### WHAT IS BEING ASKED
Where in the data below does the word "Switch" appear? Copy each line that holds it.

### INFORMATION GIVEN
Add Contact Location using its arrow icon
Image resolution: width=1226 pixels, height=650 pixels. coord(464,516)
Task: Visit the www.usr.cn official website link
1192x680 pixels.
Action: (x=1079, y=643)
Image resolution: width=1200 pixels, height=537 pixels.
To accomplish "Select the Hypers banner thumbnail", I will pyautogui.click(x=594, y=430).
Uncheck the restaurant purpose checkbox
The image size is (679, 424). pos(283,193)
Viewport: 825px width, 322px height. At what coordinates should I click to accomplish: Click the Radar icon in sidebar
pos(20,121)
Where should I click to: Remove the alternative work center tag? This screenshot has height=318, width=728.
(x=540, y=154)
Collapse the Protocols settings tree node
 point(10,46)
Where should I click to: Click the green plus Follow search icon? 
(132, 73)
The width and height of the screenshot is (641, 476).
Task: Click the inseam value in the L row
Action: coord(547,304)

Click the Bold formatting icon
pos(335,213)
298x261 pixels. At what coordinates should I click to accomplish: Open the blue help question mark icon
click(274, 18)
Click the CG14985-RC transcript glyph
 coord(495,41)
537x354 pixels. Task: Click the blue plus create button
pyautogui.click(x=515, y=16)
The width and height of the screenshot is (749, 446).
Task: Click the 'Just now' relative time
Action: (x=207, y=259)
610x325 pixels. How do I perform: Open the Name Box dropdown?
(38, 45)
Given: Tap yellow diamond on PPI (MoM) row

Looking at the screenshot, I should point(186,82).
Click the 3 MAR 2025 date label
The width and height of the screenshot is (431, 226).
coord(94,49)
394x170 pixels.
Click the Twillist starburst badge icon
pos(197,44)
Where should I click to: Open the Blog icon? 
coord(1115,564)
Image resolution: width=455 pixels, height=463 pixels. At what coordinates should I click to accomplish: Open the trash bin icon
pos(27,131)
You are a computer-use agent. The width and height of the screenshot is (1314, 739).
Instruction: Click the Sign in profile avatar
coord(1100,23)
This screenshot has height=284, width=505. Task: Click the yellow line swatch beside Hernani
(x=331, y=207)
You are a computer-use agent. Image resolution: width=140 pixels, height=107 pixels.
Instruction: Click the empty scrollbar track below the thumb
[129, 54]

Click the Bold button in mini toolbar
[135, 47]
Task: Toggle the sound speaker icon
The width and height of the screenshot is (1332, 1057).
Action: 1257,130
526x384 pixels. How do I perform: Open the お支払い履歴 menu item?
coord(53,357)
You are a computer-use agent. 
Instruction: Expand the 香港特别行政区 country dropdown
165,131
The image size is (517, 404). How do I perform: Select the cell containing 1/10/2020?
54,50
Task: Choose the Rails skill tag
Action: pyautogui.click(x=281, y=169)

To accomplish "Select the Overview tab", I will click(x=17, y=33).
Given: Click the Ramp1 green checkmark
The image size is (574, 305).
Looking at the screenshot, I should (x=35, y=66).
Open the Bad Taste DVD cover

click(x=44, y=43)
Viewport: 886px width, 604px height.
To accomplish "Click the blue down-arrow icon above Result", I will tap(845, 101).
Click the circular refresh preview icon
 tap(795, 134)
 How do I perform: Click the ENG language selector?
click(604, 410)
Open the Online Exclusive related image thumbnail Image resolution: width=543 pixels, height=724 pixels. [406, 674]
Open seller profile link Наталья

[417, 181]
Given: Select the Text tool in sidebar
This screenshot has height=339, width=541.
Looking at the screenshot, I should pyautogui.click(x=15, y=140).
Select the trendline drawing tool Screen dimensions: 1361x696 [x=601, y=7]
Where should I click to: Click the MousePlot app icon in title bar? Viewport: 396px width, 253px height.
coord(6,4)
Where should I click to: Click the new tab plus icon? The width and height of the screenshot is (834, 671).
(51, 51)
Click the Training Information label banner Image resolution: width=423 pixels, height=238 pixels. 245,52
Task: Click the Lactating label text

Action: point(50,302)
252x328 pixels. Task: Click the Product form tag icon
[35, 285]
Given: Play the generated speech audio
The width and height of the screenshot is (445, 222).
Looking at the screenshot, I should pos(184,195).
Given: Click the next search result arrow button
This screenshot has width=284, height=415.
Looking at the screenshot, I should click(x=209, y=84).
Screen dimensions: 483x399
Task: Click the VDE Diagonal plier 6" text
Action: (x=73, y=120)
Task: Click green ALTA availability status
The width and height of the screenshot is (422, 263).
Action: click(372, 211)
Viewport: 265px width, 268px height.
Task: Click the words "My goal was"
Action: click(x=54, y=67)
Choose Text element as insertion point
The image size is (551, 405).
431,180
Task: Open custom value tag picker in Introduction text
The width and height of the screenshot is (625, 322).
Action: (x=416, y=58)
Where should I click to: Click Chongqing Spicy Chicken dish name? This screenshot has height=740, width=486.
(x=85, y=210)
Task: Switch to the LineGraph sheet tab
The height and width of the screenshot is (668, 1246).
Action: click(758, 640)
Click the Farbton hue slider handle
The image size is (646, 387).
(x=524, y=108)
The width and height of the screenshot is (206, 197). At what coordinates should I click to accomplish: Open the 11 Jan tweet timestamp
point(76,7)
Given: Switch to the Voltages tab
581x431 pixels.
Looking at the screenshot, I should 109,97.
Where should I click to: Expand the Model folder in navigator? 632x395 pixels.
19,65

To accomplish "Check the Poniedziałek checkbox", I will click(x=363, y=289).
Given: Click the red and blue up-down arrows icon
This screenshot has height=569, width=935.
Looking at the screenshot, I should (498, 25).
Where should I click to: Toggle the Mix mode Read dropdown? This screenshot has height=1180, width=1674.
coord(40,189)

### RESPONSE BOX
Task: Switch to the LineGraph sheet tab
Given: Switch to the Voltages tab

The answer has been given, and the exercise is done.